You WILL hear this in the academy, but you must practice it. Don't assume a non-violent arrest for a minor offense means they have no reason to kill you and urinate on your grave after they do it. You won't have this problem initially, mind you. You will be more nervous than the arrestee your first several times. You will do exactly like you were taught. It's after you get a few months or years under your belt, you start feeling like you know enough, and then you may get lax. You try to be good to them and not cuff them on a warrant, or cuff them in front (NEVER!). Even if you see others doing this, you should ALWAYS cuff behind their back, every time, for every offense.


*11. Have fun with the job and don't take yourself too seriously.* 
This doesn't mean be unsafe, just don't get uptight and think that we are on a holy crusade. Loosen up, see the humor in ugly situations, and fine-tune your sense of the ironic. You've signed-on for the E-Ticket ride of your life, so enjoy it!


----------



## NorwichAlum (Nov 5, 2005)

Good comments Delta!

I would add.....

*Trust no one. *I had to teach myself to do this.
*Dont be afraid to assert your authority. *Don't be a jerk to everyone, but don't be afraid to show someone you are in charge before they go out of control.
*Family first.* If you've got a wife & kids, leave the job at work. Don't neglect your family. You'll gonna meet some messed up families, don't let yours become one.
*Slow Down. *When responding to an incident, figure out what you're gonna do when you get there before you get there.
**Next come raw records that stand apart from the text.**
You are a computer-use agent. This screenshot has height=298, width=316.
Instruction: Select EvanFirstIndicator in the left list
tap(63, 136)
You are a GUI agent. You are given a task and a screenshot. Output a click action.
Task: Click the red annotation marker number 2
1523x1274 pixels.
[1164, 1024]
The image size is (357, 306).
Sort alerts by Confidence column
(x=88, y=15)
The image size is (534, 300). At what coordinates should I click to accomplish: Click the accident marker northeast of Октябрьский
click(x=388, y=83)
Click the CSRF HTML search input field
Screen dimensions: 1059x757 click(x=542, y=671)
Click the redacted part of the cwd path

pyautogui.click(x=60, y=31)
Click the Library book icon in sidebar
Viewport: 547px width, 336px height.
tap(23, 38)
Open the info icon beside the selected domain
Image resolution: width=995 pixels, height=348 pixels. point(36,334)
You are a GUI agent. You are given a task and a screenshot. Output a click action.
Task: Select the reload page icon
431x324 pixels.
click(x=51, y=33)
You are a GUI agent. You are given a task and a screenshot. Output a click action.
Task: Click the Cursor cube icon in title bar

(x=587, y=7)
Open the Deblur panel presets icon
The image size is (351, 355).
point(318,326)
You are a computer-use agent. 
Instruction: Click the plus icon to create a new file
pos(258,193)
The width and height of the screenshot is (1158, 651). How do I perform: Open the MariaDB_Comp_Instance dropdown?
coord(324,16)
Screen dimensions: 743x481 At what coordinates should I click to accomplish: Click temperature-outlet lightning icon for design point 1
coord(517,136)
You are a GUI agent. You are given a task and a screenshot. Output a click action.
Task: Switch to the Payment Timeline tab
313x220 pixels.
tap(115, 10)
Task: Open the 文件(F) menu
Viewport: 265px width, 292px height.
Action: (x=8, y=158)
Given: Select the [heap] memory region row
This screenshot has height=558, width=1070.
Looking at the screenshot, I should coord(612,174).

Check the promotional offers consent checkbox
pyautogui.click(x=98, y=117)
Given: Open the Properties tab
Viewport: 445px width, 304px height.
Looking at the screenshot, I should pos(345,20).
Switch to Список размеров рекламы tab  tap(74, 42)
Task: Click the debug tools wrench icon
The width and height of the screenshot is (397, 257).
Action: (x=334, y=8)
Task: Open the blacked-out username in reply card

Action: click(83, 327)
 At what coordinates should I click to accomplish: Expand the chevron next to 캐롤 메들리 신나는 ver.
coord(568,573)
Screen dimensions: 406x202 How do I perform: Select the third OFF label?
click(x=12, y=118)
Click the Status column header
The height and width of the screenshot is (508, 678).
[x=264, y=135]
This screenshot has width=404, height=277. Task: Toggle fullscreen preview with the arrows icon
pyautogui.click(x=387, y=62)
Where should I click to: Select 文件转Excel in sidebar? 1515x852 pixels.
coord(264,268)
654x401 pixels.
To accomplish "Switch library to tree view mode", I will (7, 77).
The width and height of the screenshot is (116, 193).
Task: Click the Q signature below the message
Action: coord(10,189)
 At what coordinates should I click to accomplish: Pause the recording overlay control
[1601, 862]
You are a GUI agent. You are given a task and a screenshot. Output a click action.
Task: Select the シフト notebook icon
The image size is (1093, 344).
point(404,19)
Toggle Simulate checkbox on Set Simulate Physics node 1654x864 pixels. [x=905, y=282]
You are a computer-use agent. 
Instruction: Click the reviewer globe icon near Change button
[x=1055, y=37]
Don't go running in without a plan. Watch your speed. The lawsuit won't be worth it when you hit someone while going 80 MPH down Main Street to get to a MVC.
*Dont be afraid to ask for backup.* Delta mentioned this but it is important. If someone is coming out of the car, I always call for another car. The one time I didn't, I ended up going hands on because he didn't want me to find the bag of weed on the front seat.


----------



## Buford T (Feb 12, 2005)

The allure of $$$$ is often times intoxicating with overtime and details. Keep in mid that you don't need to work everything right now, pace yourself. It's a 30+ year career if you play your cards right. There are those on the job who are nothing more than traffic barrels in uniform, don't live beyond your means.

Specialty positions and promotions are almost always political in nature. Education is one thing that cannot be taken from you. Get a good one and utilize the Quinn if your department has it.

Lastly, LEGAL DEFENSE FUND, you WILL get sued no matter where you work. Just the nature of the job invites it . The best protection $250.00 will buy.


----------



## Guest (Feb 2, 2006)

I printed this out for the day I get on the job F/T.


----------



## MVS (Jul 2, 2003)

Interesting.. I learned most of this in the first 3 months working PT in my shit-hole community.

To all the Rookies... *Everything* that Delta and Norwich wrote WILL happen!!


----------